The jurisprudence of Aronson and its progeny is designed to create a balanced environment which will: (1) on the one hand, deter costly, baseless suits by creating a screening mechanism to eliminate claims where there is only a suspicion expressed solely in conclusory terms; and (2) on the other hand, permit suit by a stockholder who is able to articulate particularized facts showing that there is a reasonable doubt either that (a) a majority of the board is independent for purposes of responding to the demand, or (b) the underlying transaction is protected by the business judgment rule.[26]

In setting up its analysis of the amended complaint, the Court of Chancery in this case stated that the standard by which the Complaint is to be tested is as follows: "Where under any set of facts consistent with the facts alleged in the complaint the plaintiff would not be entitled to judgment, the complaint may be dismissed as legally defective."[27] The Court attempted to paraphrase the Court of Chancery decision in Lewis v. Vogelstein for this formulation. The Vogelstein quote is that "[w]here under any state of facts consistent with the factual allegations of the complaint the plaintiff would be entitled to a judgment, the complaint may not be dismissed as legally defective."[28]

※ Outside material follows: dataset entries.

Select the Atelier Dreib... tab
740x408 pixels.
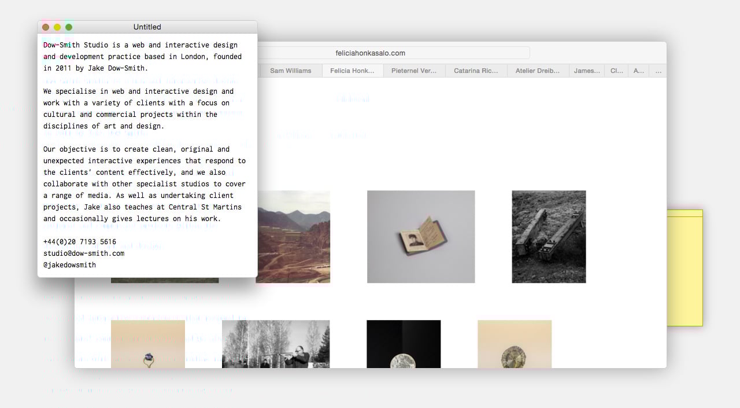(537, 70)
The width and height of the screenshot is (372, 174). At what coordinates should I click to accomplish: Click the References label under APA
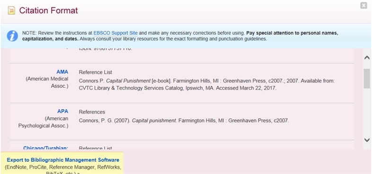92,112
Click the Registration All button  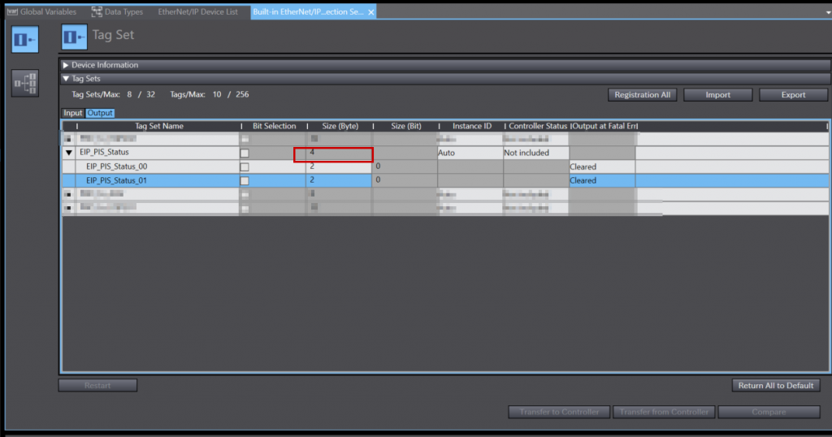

Plaintiffs argue that the formulation used by the Court of Chancery was error in that it is the opposite of the Vogelstein formulation. Defendants, on the other hand, argue that the formulations are identical. We need not resolve what is essentially a semantic debate. In our view, the formulation by the Court of Chancery here is confusing and unhelpful, but not reversible error, particularly in light of our de novo review. The issue is whether plaintiffs have alleged particularized facts creating a reasonable doubt that the actions of the defendants were protected by the business judgment rule. Plaintiffs are entitled to all reasonable factual inferences that logically flow from the particularized facts alleged, but conclusory allegations are not considered as expressly pleaded facts or factual inferences.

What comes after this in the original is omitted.